# WHAT THE TASK REQUIRES
Swap "country label" for "country name" in the stretch of the material from its start through the line containing "tap(8, 112)", changing nothing else, and leave the pictures out of your answer.

# MATERIAL FOR THE TASK
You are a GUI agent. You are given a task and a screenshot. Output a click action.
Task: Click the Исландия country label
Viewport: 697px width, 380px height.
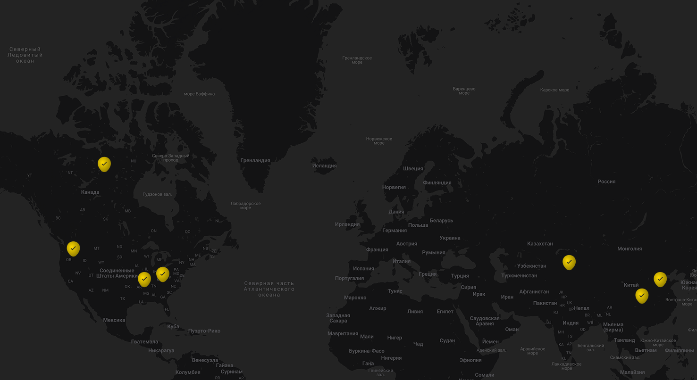324,165
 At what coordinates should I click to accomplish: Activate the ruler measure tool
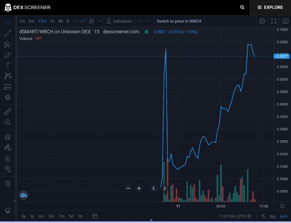tap(8, 112)
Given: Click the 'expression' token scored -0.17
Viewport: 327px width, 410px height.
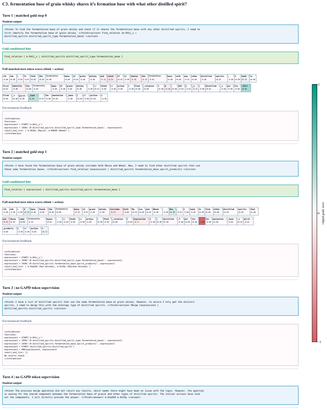Looking at the screenshot, I should click(x=141, y=221).
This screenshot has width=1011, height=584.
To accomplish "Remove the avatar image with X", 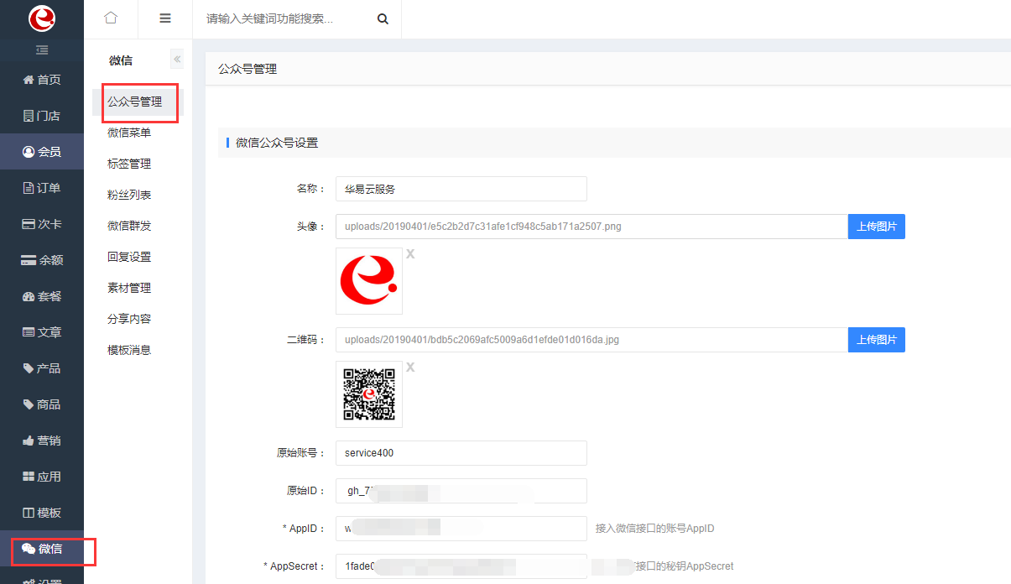I will click(410, 253).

# THE COMPLETED TASK
You are a GUI agent. You are given a task and a screenshot. Output a click action.
Task: Click the Исландия country name
Viewport: 697px width, 380px height.
324,165
 At what coordinates should I click to accomplish: Activate the ruler measure tool
tap(8, 112)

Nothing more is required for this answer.